Pull out from the material below all lines with "Given".
■ ■ ■
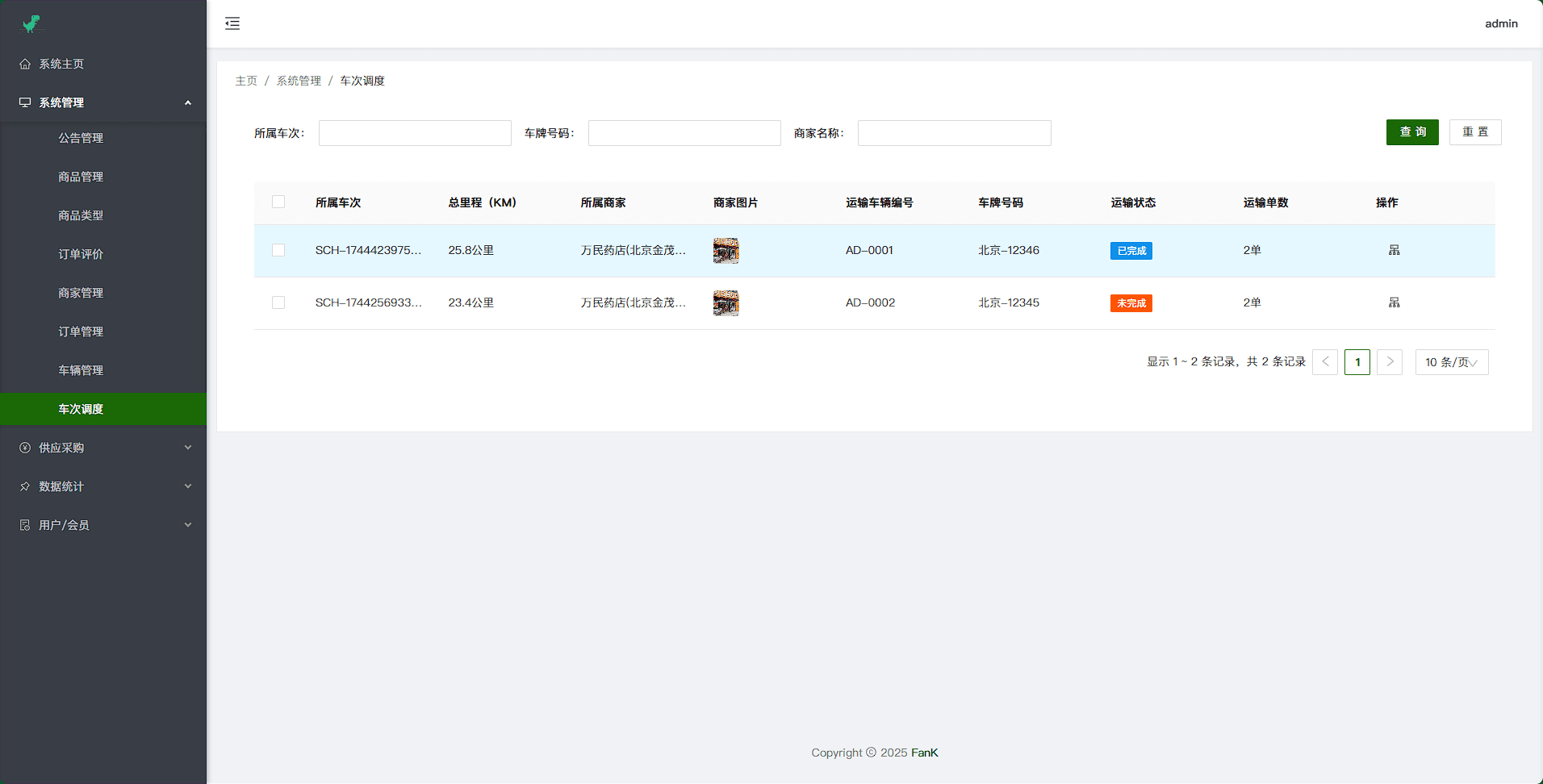Click the dinosaur logo icon

(x=31, y=24)
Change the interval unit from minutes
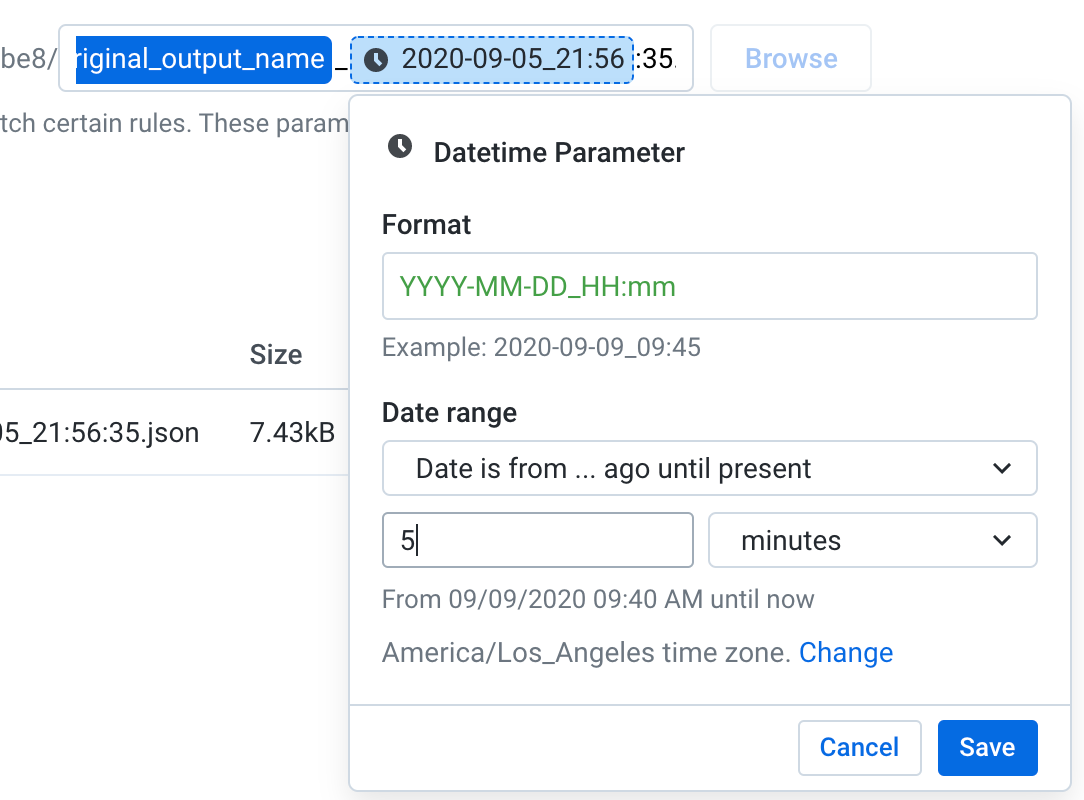The height and width of the screenshot is (800, 1084). pos(872,540)
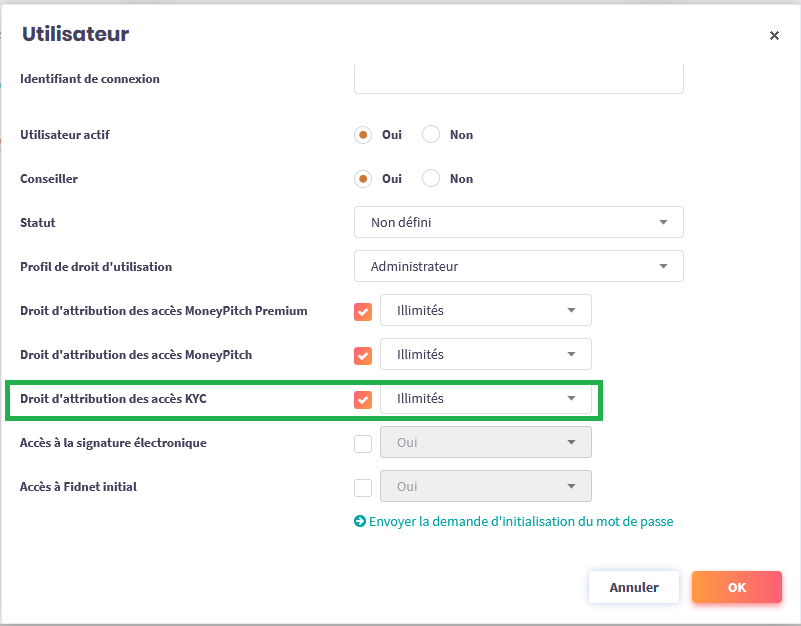Image resolution: width=801 pixels, height=626 pixels.
Task: Click the Identifiant de connexion text field
Action: pos(518,79)
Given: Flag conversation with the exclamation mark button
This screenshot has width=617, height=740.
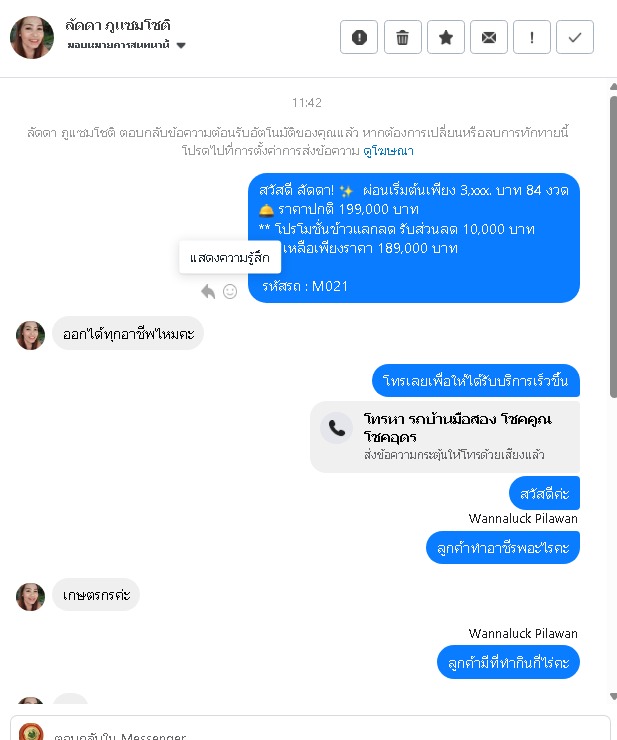Looking at the screenshot, I should pyautogui.click(x=532, y=37).
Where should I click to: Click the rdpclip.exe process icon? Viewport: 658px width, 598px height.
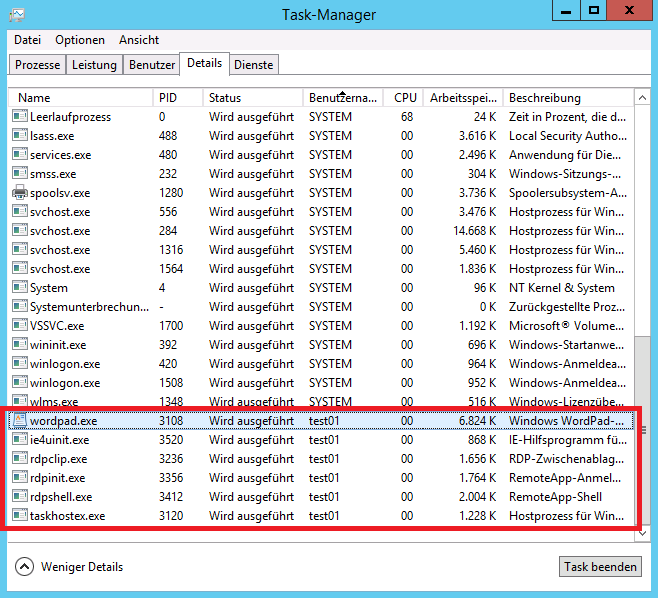click(x=19, y=459)
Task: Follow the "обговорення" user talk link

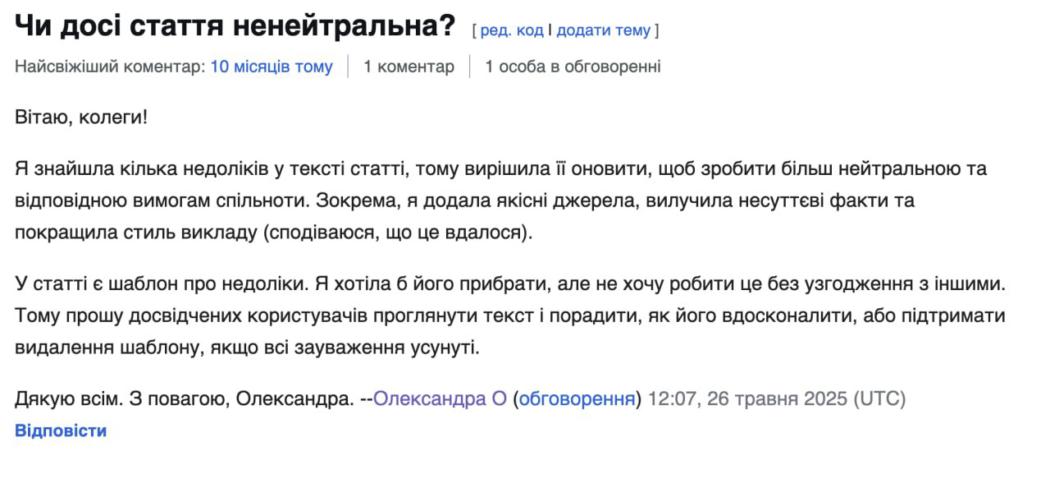Action: click(x=578, y=399)
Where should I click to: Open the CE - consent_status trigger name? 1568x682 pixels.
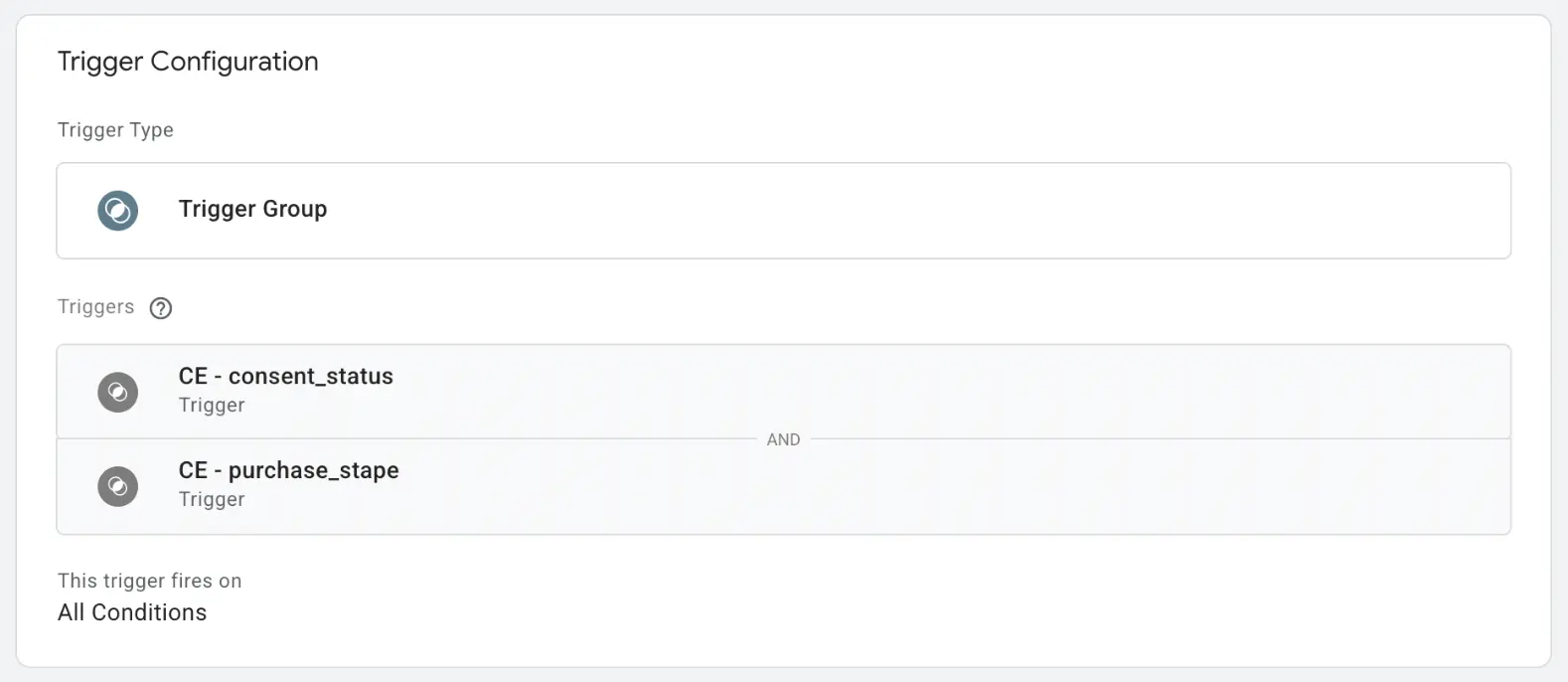(x=286, y=376)
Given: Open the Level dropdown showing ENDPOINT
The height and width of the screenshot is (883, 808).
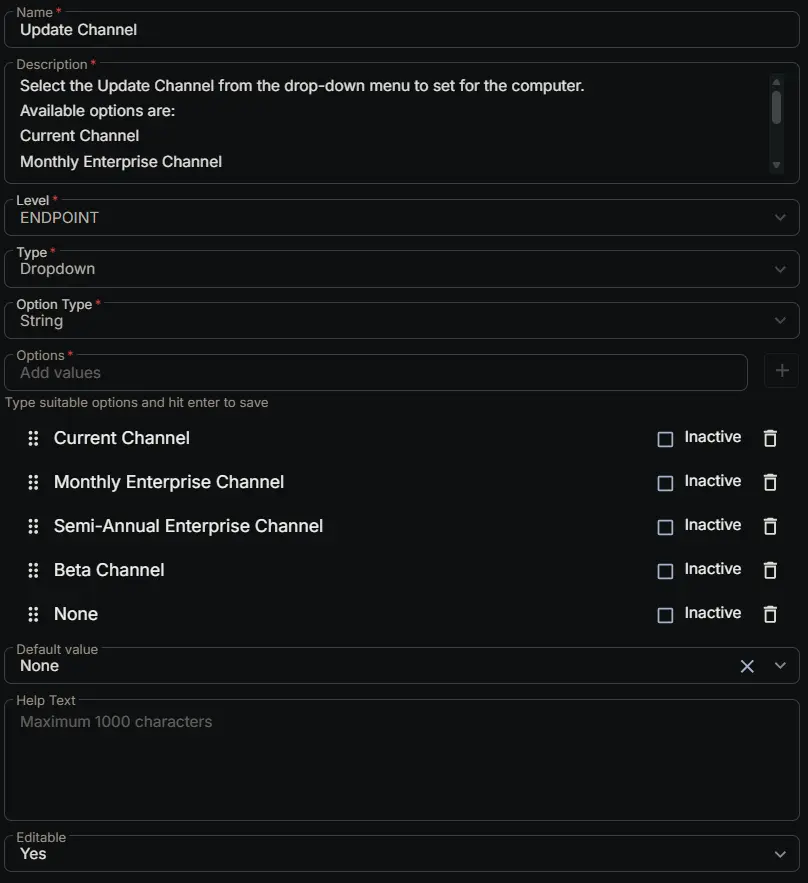Looking at the screenshot, I should 401,217.
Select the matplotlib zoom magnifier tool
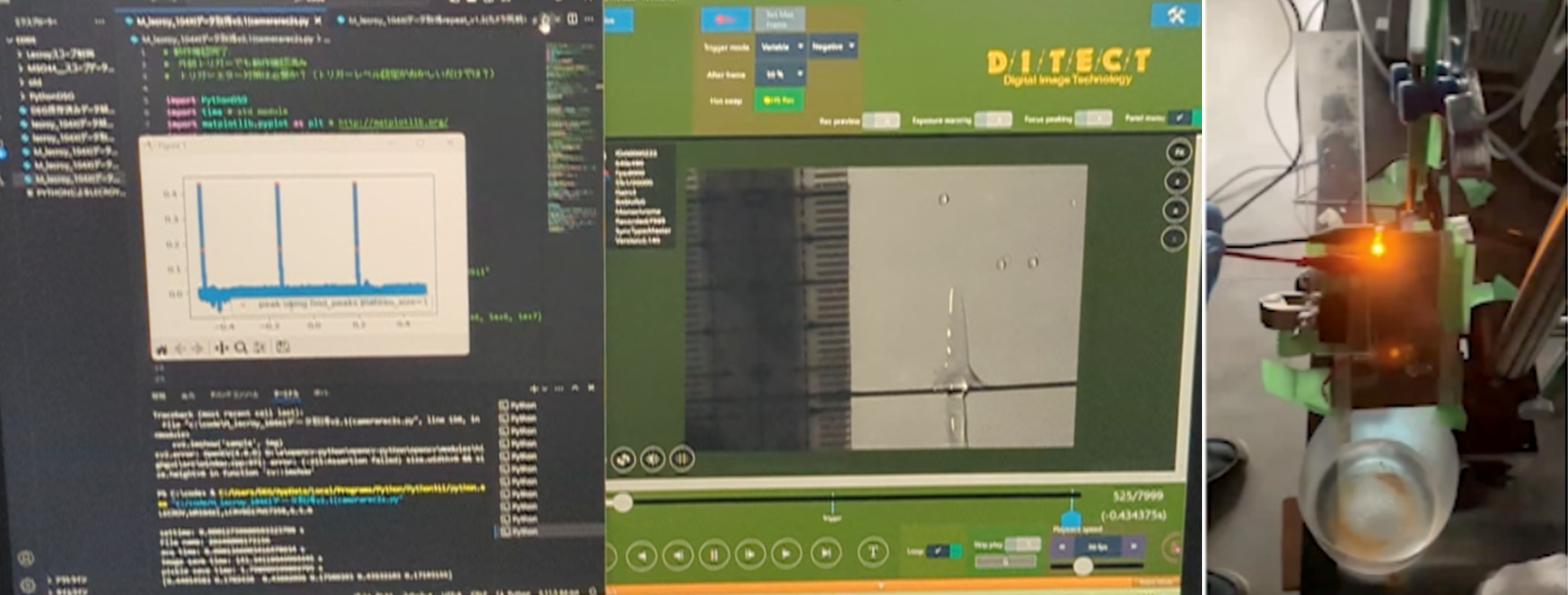 point(240,349)
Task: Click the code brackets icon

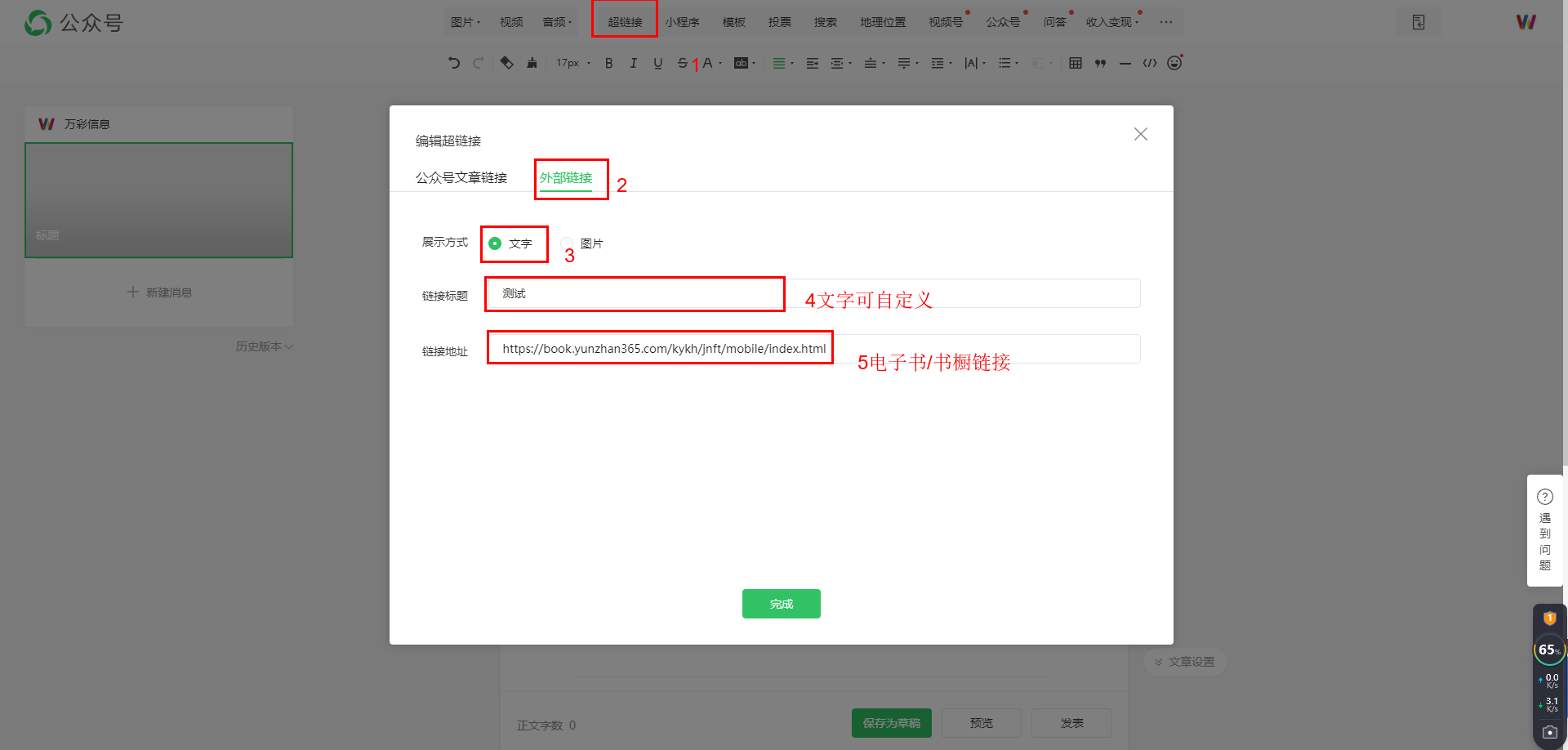Action: [x=1150, y=63]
■ ■ ■
→ EXERCISE OUTPUT:
Given: Flag conversation with the exclamation mark button
Given: Open the Level dropdown showing ENDPOINT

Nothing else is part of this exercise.